Selling a Private Limited Company is similar to voluntary winding up of a Company. By selling the major shares of the company it can be done. It is not exactly a winding up but the stakes are transferred to another individual or entity and the majority shareholders are settled of their stocks and responsibilities.

Looking to startup? Click here

Mandatory Winding Up

Any company registered under Companies Act, 2013 which did an unlawful act, fraudulent act or even if the company contributed any kind of action in some fraudulent or unlawful activities then such company would be wound up mandatorily by the Tribunal.

The process of mandatory winding up-

1)   The petition will be filed by the company or any contributors to the company or registrar of the companies or trade creditors of the company or central or state government.

2)   All the documents supplemented by petition will be audited by a practising CA and the view given by the Auditor on the financial statement must be unqualified.

3)   The Petition should be advertised in a daily newspaper at least for 14 days and the advertisement should be in English and regional language of that area.

4)   Form 11 is necessary for the order of winding up the company. Form 11 should include-

(i)                 Complete audited books of the accounts up to the date of the order need to be submitted.

(ii)               Date, place and time for the company liquidator should be provided.

(iii)             Assets and the documents of the assets should be surrendered.

If the tribunal finds all the accounts are in order and all the necessary compliance have been fulfilled, the tribunal would pass the order for dissolving the company within a period 60 days of receiving the claim. After the passing of the order by the tribunal, the registrar will then issue a notice to the Official Gazette affirming that such company is dissolved.

Voluntary Winding Up

Voluntarily winding up of a private limited company requires long procedural compliance to follow. There are certain compulsory requirements which have to be finished to close down a company voluntarily.

The process of voluntary winding up-

1)   As per the Companies Act 2013, Board Resolution is necessary to wind up the company voluntarily. However, the majority of directors must approve for winding up.

2)   Special Resolution is necessary to wind up the company where 3/4th of the total Shareholders must cast their vote in approval of winding up the company.

3)   The approval of the trade creditors is also necessary to wind up the company. Trade Creditors have to give their approval that they don’t have any responsibility if the company gets wound up.

4)   Declaration of Solvency has to be made by the company and the same must be accepted by the trade creditors of the company. Company’s credibility in Declaration of Solvency needs to be shown by the company.
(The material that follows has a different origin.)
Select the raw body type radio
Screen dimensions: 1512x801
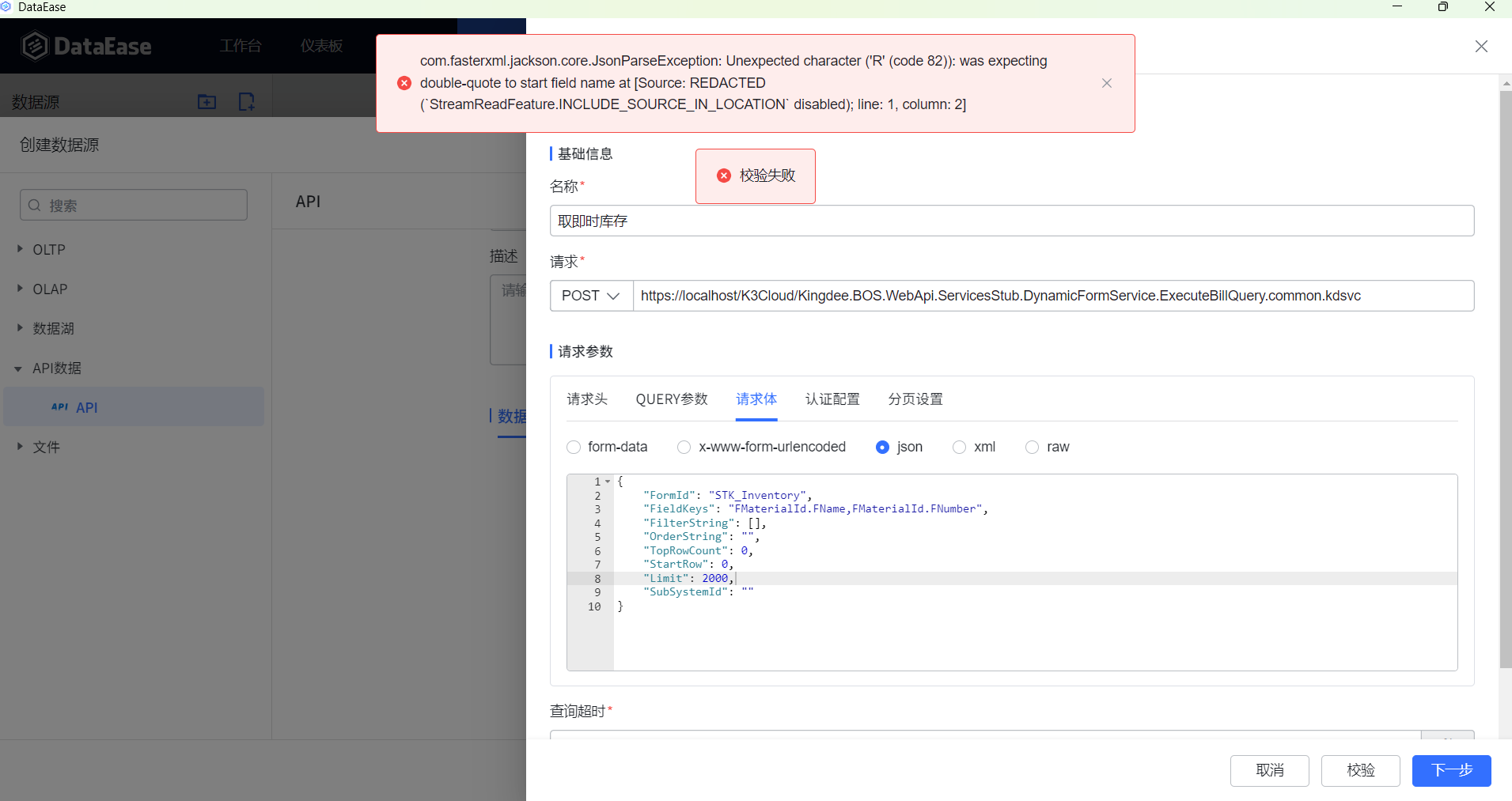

All the above processes shall be presented and filed in the respective form and even after the company gets wound up then also company’s name shall be forbidden for 2 years to be taken by any other company.

Defunct Company Winding Up

As per the Companies Act, 2013, a defunct Company is a company which has gained the position of a Dormant Company. The government provides some relief to such defunct or dormant company because there are no financial transactions that are carried out by the dormant companies.
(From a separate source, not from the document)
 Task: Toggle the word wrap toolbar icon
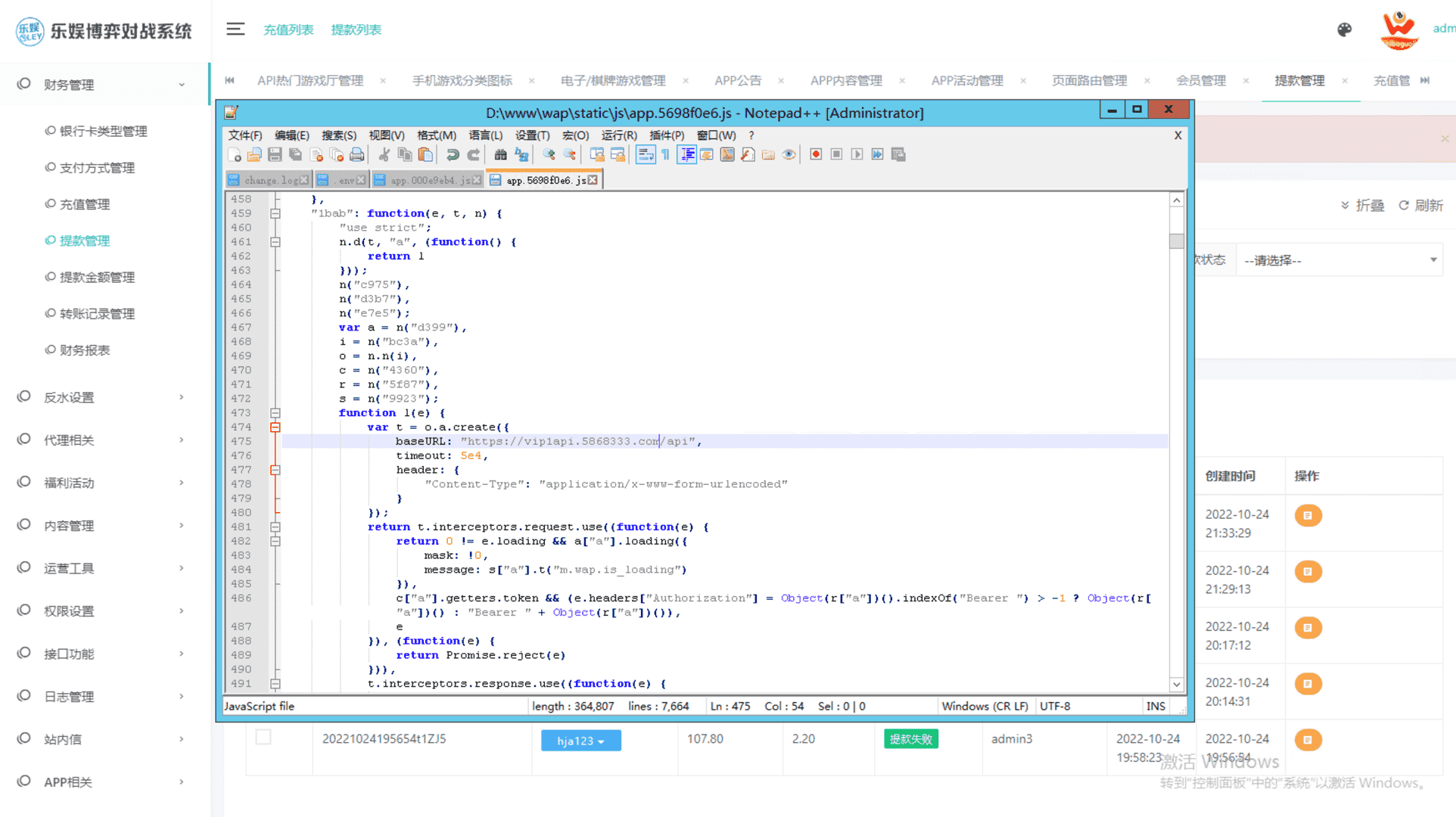645,154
The process for winding up a defunct company-

A Defunct or Dormant Company can be wind up with an advance process which requires the submission of the STK-2 form. Hence, Form STK-2 is necessary in order to wind up a defunct company. The form STK-2 needs to be filled by the Registrar of Companies and the same needs to be duly signed by the director of the company approved by its board to do so.

So, these are the four processes by which a private limited company can be closed.

The procedure for closing a private limited company is clearly explained above. The procedure varies based on the reason for closing the company. A clear understanding of the procedure can help to complete the closure process quickly without any legal issues.